== 待完成 ==
请把下面的条目从开头一直到包含“Looking at the screenshot, I should (x=148, y=37).”的那一行（含该行）逐字重新录入一遍。

== 条目摘录 ==
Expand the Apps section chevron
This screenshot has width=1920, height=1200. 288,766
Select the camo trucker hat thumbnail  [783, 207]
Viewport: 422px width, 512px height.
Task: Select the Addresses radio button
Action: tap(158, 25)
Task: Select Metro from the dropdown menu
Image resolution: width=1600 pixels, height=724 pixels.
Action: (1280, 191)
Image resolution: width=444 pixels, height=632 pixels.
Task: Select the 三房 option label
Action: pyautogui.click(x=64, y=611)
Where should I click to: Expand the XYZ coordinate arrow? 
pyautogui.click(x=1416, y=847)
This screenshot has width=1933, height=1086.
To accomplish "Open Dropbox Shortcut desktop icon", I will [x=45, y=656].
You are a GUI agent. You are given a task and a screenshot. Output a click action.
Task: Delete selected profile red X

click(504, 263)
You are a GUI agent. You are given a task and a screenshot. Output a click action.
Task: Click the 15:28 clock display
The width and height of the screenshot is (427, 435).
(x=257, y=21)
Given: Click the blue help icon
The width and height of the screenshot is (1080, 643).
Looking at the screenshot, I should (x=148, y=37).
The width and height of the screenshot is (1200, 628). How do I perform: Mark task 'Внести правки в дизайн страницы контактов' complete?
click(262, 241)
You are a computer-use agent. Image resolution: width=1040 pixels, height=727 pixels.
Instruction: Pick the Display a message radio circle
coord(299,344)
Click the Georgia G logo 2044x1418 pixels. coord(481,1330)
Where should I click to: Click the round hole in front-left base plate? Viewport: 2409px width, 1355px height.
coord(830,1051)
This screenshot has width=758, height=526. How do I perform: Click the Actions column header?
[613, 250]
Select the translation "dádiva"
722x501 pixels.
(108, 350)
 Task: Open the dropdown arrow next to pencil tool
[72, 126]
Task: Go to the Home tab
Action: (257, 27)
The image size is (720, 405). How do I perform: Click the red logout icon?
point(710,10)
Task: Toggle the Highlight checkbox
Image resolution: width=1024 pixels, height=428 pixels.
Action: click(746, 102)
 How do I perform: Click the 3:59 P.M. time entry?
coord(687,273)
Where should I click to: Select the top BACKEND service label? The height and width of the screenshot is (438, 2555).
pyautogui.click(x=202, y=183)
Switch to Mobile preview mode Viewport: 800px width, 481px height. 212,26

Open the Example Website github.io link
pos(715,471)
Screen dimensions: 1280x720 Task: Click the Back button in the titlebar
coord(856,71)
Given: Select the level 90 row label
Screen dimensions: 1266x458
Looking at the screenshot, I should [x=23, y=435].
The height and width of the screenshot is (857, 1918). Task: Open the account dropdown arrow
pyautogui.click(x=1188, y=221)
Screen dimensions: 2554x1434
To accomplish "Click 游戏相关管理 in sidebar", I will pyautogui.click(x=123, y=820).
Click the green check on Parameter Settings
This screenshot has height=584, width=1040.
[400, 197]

== 任务答复 ==
Expand the Apps section chevron
This screenshot has width=1920, height=1200. 288,766
Select the camo trucker hat thumbnail  [783, 207]
Viewport: 422px width, 512px height.
Task: Select the Addresses radio button
Action: tap(158, 25)
Task: Select Metro from the dropdown menu
Image resolution: width=1600 pixels, height=724 pixels.
Action: (1280, 191)
Image resolution: width=444 pixels, height=632 pixels.
Task: Select the 三房 option label
Action: pyautogui.click(x=64, y=611)
Where should I click to: Expand the XYZ coordinate arrow? 
pyautogui.click(x=1416, y=847)
This screenshot has width=1933, height=1086.
To accomplish "Open Dropbox Shortcut desktop icon", I will [x=45, y=656].
You are a GUI agent. You are given a task and a screenshot. Output a click action.
Task: Delete selected profile red X

click(504, 263)
You are a GUI agent. You are given a task and a screenshot. Output a click action.
Task: Click the 15:28 clock display
The width and height of the screenshot is (427, 435).
(x=257, y=21)
Given: Click the blue help icon
The width and height of the screenshot is (1080, 643).
Looking at the screenshot, I should (x=148, y=37).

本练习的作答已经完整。